If a line in the entries below contains "resolution", copy it.

===== Provided material

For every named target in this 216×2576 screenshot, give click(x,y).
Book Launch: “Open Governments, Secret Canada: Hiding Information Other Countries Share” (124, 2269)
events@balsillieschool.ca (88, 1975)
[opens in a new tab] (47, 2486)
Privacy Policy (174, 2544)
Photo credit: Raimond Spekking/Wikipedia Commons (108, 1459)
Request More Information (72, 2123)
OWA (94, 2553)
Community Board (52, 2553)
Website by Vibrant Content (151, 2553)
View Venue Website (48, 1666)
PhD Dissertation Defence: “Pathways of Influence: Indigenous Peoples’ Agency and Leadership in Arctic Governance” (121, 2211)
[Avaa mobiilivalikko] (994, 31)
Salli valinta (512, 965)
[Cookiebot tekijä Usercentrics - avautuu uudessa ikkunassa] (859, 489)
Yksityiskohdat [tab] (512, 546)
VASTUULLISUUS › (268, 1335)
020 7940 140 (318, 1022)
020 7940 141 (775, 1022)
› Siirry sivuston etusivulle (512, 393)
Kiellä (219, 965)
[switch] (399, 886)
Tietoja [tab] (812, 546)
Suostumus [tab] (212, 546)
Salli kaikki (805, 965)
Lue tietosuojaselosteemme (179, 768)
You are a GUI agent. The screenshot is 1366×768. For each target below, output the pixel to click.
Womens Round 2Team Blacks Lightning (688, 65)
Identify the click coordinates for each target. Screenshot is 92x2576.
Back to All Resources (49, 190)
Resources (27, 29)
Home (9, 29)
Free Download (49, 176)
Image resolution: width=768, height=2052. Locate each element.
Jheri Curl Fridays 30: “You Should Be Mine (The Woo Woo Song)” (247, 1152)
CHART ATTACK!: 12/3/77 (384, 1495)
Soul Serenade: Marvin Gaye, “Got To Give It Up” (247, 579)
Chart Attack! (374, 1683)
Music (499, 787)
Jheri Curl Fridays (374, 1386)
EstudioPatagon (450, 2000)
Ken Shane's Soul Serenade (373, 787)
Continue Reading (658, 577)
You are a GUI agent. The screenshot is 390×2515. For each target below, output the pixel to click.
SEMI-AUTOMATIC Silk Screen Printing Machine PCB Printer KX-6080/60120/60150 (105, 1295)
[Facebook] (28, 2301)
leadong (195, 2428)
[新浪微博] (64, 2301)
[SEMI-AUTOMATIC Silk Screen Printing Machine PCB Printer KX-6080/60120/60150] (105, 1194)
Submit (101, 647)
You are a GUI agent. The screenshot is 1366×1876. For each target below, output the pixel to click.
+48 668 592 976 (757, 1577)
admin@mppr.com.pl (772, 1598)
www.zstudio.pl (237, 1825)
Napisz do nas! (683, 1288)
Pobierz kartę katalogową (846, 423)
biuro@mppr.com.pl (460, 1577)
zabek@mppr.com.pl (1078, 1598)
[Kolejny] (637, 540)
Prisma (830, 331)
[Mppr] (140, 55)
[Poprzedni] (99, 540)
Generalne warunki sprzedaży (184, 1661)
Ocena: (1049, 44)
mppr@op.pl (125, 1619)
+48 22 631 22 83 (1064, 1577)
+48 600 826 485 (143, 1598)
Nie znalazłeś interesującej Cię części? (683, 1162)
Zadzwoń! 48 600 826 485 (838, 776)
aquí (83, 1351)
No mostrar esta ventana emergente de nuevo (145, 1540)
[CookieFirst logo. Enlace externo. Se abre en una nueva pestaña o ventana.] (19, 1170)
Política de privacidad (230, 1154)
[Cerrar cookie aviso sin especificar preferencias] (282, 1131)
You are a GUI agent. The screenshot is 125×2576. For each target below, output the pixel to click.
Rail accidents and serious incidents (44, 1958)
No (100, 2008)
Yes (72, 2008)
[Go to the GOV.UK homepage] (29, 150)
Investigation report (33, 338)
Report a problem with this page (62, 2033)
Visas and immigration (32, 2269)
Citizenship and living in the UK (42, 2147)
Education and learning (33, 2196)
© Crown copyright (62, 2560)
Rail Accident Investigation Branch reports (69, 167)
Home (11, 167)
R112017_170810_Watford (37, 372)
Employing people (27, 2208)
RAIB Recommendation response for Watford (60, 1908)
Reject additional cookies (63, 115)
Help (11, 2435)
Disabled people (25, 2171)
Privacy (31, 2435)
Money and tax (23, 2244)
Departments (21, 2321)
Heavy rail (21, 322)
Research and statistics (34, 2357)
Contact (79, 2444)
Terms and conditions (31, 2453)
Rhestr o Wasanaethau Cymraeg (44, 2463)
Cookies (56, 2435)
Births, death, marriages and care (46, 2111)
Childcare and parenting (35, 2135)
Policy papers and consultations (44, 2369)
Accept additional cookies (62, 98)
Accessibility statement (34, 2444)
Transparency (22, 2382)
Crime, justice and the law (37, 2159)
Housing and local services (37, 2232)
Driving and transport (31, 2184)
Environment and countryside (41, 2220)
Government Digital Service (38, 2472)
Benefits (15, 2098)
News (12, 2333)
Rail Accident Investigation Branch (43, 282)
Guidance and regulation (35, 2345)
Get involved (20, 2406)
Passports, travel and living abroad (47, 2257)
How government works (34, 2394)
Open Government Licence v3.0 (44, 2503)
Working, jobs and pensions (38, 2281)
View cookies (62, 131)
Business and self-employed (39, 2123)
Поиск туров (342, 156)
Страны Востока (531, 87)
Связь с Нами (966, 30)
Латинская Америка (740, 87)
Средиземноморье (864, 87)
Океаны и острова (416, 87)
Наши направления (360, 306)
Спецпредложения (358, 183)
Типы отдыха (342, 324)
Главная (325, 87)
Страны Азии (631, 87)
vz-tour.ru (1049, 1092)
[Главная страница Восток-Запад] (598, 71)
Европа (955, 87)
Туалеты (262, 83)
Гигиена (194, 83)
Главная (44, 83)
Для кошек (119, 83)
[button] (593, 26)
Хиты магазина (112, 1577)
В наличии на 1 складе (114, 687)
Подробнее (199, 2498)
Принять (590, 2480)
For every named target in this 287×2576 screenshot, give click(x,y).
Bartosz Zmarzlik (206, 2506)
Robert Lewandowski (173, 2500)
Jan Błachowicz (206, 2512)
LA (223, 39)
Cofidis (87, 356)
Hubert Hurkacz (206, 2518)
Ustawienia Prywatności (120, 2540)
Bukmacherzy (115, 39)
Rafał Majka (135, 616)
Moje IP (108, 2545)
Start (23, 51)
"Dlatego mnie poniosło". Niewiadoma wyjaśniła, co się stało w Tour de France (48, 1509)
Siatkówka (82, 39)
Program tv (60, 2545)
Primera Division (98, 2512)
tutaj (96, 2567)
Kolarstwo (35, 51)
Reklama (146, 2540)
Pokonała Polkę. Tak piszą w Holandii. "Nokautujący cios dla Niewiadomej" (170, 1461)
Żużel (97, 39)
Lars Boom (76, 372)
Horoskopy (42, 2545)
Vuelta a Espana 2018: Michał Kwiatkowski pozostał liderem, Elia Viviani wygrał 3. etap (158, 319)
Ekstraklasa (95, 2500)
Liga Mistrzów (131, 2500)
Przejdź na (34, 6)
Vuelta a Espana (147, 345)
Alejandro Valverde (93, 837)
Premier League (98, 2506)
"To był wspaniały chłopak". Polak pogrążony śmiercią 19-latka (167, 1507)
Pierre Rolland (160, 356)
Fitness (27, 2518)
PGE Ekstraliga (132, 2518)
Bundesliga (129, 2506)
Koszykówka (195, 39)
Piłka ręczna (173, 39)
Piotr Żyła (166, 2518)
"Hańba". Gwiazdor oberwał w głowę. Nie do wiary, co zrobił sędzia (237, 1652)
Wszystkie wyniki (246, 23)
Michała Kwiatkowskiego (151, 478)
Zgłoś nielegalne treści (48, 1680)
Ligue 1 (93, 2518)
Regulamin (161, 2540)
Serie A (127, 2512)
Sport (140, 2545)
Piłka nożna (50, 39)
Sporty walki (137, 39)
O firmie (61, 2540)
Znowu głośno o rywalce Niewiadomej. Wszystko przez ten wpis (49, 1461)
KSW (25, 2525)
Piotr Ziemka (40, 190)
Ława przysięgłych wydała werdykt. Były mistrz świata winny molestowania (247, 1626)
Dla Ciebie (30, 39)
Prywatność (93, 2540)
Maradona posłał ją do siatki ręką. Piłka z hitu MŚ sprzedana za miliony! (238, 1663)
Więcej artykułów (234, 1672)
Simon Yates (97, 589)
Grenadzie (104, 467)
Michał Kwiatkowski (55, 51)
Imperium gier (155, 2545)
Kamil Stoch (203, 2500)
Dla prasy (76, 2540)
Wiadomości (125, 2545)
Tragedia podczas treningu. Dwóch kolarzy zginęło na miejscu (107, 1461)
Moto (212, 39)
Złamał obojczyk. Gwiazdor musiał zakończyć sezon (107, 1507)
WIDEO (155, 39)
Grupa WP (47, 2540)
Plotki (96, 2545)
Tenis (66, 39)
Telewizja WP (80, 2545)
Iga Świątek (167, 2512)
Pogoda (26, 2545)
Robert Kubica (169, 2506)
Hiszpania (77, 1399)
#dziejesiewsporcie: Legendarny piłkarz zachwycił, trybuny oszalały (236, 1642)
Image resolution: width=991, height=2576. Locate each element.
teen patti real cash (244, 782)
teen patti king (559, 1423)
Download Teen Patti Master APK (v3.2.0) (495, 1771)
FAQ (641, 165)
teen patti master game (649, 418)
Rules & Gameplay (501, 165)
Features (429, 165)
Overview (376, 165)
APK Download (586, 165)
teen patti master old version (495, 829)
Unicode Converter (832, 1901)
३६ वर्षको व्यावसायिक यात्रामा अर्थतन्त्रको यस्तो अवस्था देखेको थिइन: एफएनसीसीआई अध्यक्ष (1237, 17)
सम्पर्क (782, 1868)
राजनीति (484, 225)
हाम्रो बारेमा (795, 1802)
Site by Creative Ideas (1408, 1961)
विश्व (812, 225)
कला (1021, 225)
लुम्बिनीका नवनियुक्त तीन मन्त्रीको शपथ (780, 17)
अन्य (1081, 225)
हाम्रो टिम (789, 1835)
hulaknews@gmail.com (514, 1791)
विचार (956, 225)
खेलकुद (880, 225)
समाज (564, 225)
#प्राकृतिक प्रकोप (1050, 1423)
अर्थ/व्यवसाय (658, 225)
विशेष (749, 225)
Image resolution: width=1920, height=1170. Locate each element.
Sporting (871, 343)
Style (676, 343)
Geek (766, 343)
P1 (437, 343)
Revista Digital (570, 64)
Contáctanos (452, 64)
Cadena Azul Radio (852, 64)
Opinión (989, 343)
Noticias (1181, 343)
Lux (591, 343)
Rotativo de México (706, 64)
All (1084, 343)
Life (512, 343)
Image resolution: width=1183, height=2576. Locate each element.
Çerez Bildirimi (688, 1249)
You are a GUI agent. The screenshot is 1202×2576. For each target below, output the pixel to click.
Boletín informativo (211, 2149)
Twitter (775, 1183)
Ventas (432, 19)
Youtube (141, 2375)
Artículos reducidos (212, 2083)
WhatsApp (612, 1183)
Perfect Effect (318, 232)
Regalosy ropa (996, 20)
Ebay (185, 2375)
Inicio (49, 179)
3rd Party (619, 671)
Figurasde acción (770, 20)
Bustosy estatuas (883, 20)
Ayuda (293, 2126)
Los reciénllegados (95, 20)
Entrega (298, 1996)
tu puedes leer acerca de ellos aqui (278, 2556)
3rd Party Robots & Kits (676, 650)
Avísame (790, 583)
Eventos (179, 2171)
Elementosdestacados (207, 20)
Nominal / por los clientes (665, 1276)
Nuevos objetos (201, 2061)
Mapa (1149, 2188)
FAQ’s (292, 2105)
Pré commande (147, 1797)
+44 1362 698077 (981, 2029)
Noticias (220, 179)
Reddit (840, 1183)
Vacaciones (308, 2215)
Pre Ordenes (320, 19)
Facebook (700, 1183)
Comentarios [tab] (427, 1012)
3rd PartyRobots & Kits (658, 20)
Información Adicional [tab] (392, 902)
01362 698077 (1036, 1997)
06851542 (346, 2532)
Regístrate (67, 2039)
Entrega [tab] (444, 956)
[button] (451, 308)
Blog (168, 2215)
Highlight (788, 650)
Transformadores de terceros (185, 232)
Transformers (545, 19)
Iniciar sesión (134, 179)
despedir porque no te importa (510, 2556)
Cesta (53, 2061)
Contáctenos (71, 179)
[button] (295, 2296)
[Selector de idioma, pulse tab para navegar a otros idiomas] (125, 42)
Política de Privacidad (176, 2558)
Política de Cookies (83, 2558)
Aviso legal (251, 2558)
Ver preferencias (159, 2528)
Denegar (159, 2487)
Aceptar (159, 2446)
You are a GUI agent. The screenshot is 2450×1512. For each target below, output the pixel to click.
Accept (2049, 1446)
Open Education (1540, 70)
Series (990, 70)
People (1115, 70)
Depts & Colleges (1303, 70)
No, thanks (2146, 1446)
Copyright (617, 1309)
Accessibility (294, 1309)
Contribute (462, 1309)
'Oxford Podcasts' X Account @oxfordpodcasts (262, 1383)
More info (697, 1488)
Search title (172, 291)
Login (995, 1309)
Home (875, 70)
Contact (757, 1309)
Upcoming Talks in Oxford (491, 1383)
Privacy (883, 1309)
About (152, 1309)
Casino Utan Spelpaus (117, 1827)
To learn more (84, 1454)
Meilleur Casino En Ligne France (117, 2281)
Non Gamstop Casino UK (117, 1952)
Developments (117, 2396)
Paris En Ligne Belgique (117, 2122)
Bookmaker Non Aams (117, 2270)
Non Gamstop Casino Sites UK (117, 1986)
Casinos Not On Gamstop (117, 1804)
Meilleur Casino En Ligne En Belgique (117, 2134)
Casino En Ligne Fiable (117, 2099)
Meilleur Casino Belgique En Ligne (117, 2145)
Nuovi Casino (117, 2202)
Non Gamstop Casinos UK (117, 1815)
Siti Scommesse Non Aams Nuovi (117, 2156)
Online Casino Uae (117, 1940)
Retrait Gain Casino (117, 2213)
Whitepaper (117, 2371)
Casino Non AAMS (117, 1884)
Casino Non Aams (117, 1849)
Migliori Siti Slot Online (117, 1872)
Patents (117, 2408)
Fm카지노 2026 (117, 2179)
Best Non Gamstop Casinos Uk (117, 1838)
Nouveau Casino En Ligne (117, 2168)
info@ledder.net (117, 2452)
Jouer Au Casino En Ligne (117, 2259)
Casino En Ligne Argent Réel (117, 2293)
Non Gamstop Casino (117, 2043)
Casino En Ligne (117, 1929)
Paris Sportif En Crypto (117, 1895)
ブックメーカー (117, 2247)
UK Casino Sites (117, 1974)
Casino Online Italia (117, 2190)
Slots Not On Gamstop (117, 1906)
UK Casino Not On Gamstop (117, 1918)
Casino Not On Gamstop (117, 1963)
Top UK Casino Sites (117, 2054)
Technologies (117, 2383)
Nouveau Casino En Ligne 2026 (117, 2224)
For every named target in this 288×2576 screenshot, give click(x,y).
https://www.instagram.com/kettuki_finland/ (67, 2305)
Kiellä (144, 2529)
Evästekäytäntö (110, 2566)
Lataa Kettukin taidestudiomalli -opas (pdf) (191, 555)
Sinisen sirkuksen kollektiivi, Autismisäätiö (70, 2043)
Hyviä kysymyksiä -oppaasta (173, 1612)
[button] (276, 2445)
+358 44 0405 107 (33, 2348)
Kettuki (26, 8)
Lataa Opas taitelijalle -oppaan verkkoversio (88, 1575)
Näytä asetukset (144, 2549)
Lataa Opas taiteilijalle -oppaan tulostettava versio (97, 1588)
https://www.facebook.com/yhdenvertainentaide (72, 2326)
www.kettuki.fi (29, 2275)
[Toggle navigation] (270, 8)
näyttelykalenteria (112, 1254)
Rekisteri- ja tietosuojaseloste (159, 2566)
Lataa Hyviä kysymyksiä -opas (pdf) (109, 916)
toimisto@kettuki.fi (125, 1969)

==========

(Problem solution)
Image resolution: width=768, height=2052. Locate each element.
Image resolution: width=991, height=2576. Locate each element.
Image resolution: width=1920, height=1170. Locate each element.
Image resolution: width=1183, height=2576. Locate each element.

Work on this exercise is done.